Dataset content: Begin

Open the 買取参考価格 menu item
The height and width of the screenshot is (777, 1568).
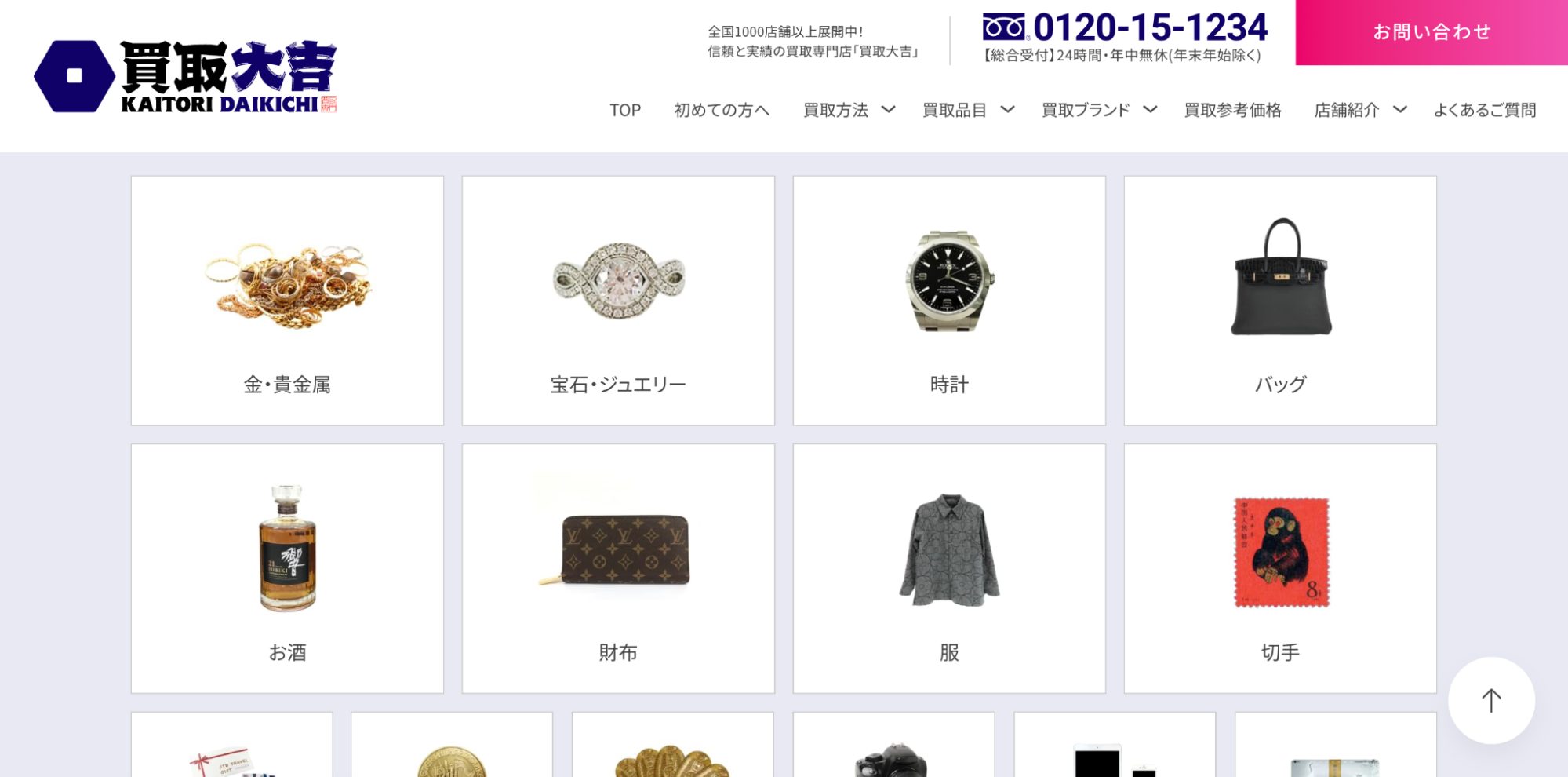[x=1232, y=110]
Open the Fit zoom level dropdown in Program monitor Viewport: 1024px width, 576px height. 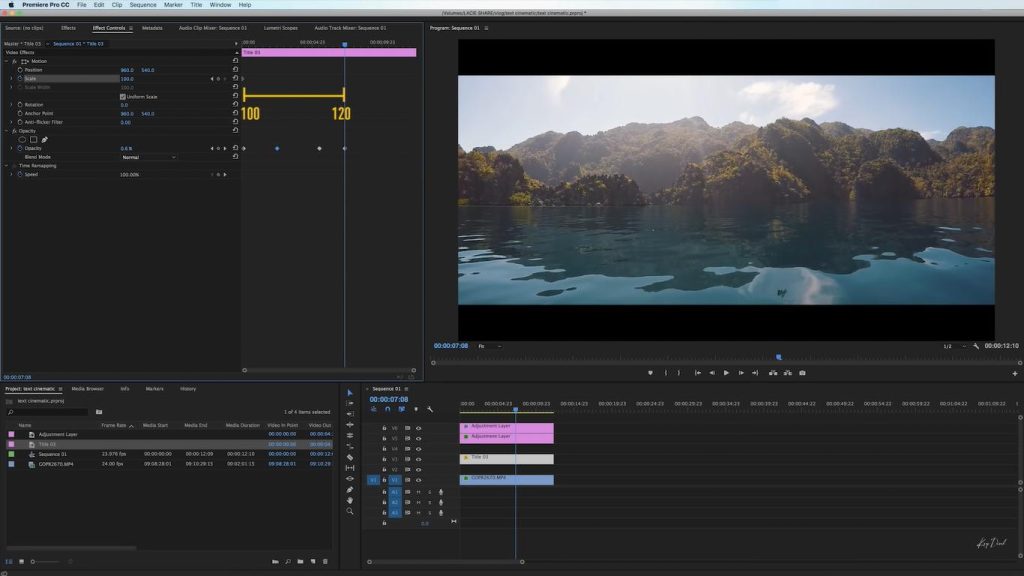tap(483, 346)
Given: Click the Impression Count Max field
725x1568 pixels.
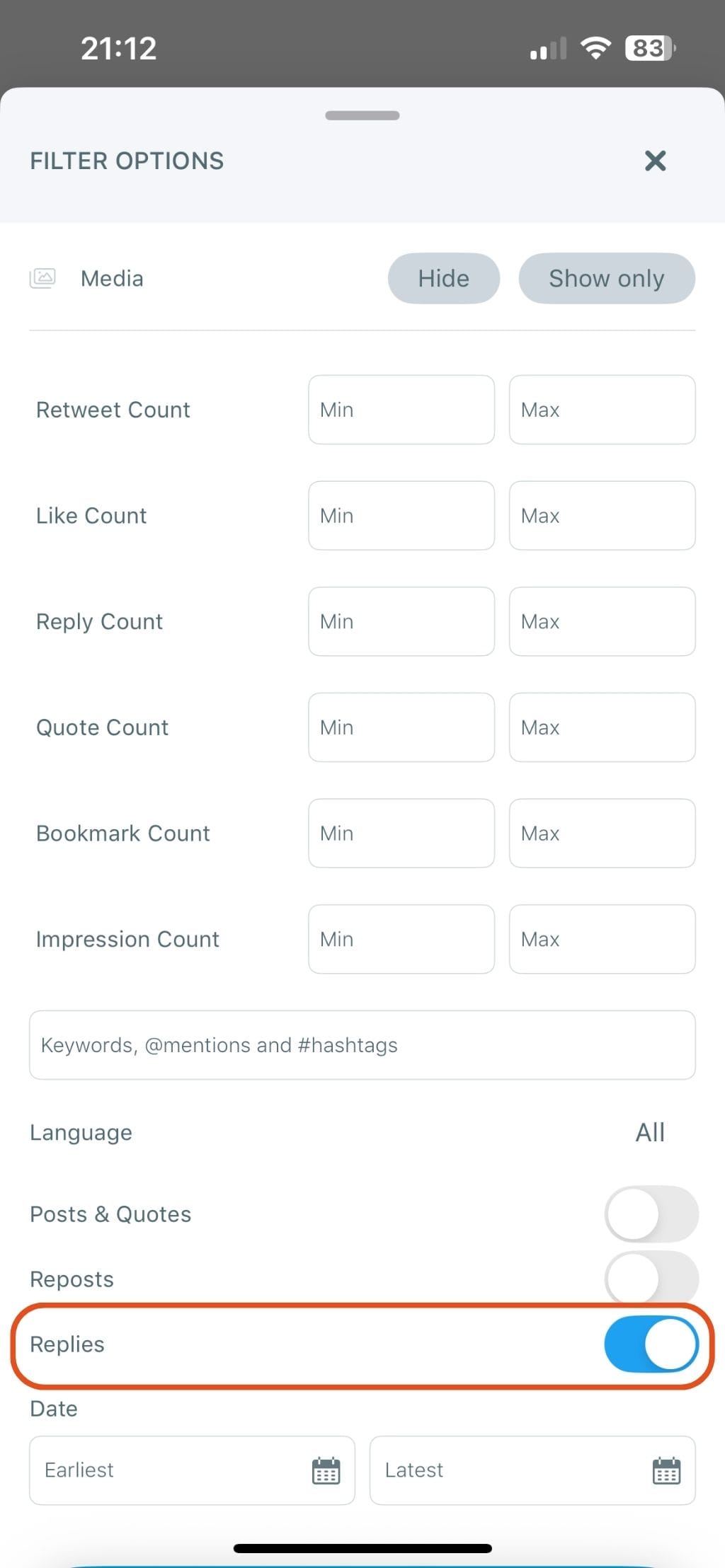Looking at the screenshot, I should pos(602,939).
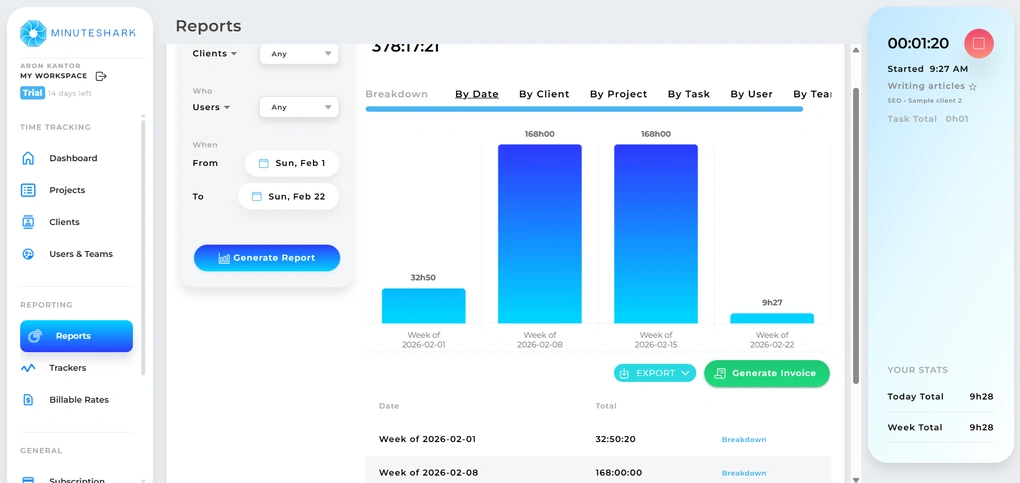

Dataset content: End

Task description
Beginning with the line containing "Given: Click the Impression Count Max field" and ending with the last line of the listing above, output those lines exactly as written, without pictures.

Written response
Given: Click the Impression Count Max field
725x1568 pixels.
Looking at the screenshot, I should pos(602,939).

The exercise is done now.